Official: Full rural hospital a warning to rest of N. Texas

FORT WORTH STAR-TELEGRAM

A small rural hospital about an hour west of Fort Worth reached capacity in its ICU and COVID-19 units, with so many patients that employees were transferring some to higher-volume facilities to free up beds.

It served as an urgent warning to North Texas residents that, without a flattening of the curve, more facilities of its size — and the larger facilities receiving their patients — could become full.
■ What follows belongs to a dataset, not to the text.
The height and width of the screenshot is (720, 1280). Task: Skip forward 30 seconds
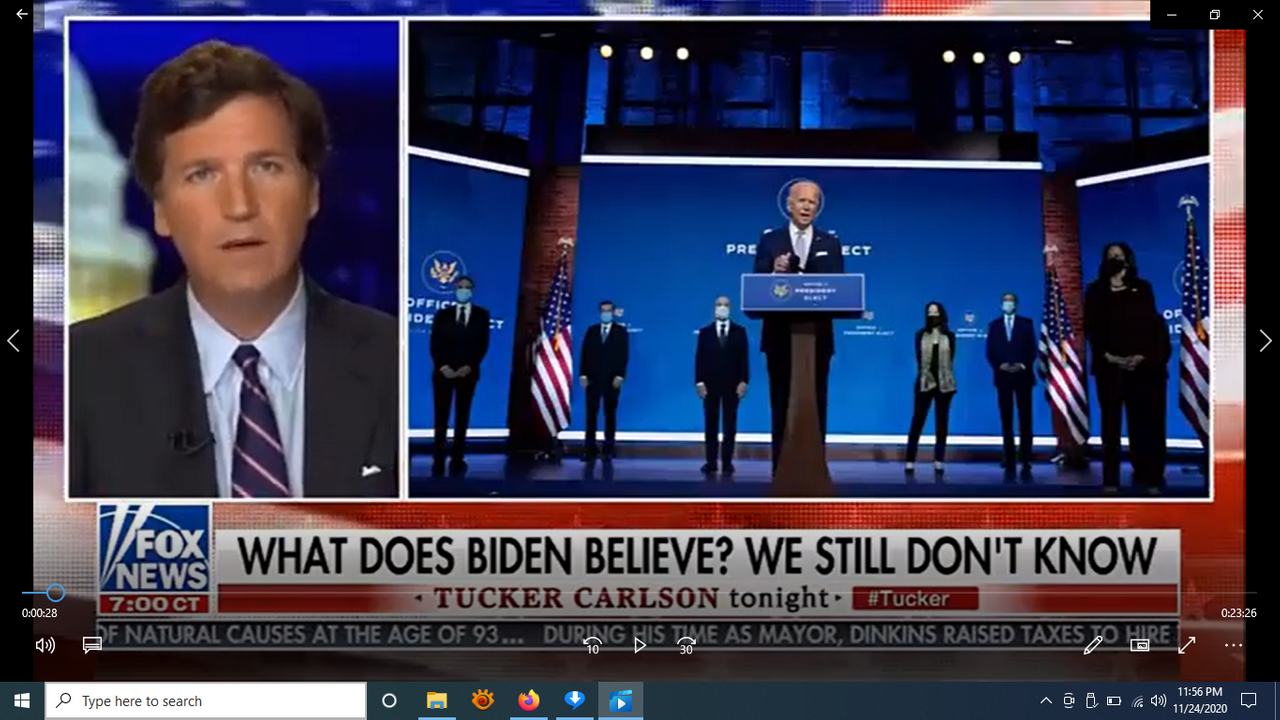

Palo Pinto General Hospital in Mineral Wells hit the limit in its ICU and COVID units Tuesday afternoon, CEO Ross Korkmas said in a post on the hospital’s Facebook page. There are eight beds in the ICU, with six of them dedicated to the most severe COVID patients, according to Megan Hudson, the hospital’s public information officer. The COVID unit has 13 beds.

Korkmas expects there to be a spike after Thanksgiving and Black Friday, which could push healthcare systems across North Texas to their limits.

“I think we would be dangerously close to being overrun, and not just for our hospital but other hospitals in the metroplex and in neighboring rural towns,” Korkmas said.

The situation is “more fragile than people think,” he added. “We need everybody to do their part and start thinking of themselves as being on the frontlines in this fight.”